Records shown:
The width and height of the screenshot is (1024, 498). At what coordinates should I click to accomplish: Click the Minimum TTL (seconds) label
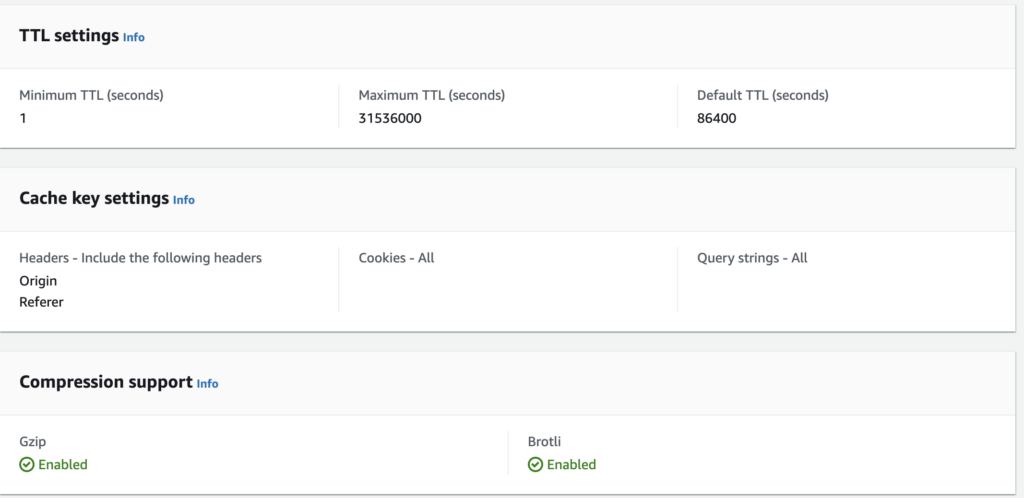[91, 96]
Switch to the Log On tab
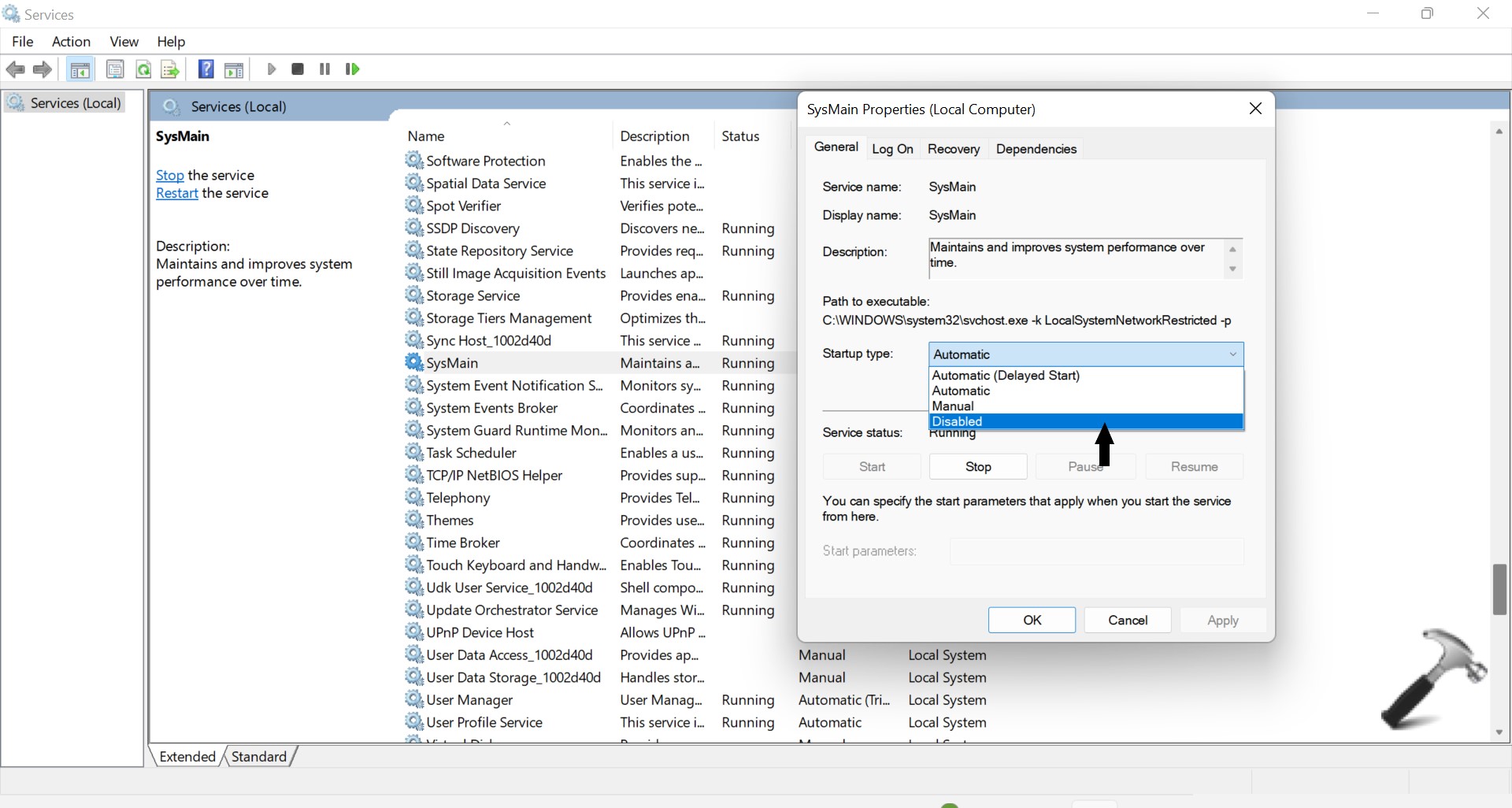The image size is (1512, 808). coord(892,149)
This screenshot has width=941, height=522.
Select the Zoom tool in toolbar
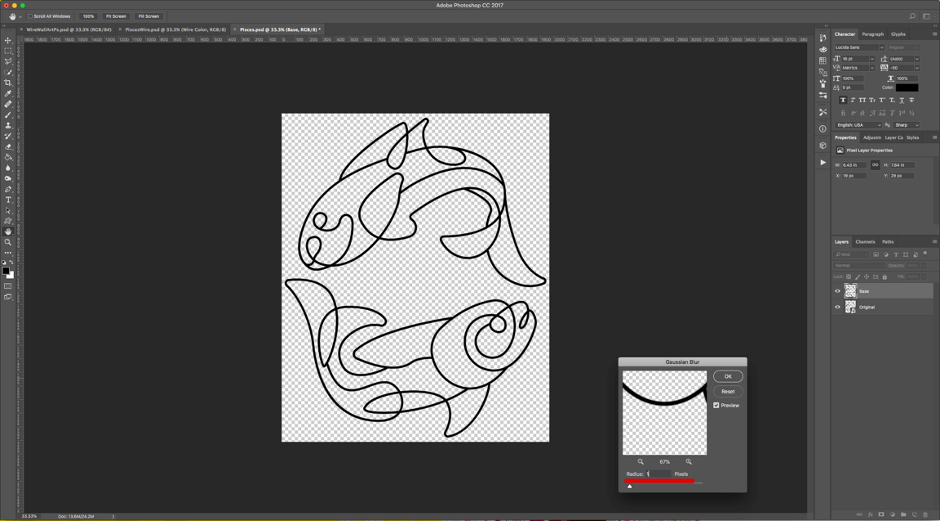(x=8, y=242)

Problem description: Omit the pictures and output all of the other material exactly.

Exercise answer:
The width and height of the screenshot is (1024, 498). At what coordinates should I click to accomplish: Click the Minimum TTL (seconds) label
[91, 96]
Switch to the Log On tab
The image size is (1512, 808). coord(892,149)
This screenshot has width=941, height=522.
Select the Zoom tool in toolbar
(x=8, y=242)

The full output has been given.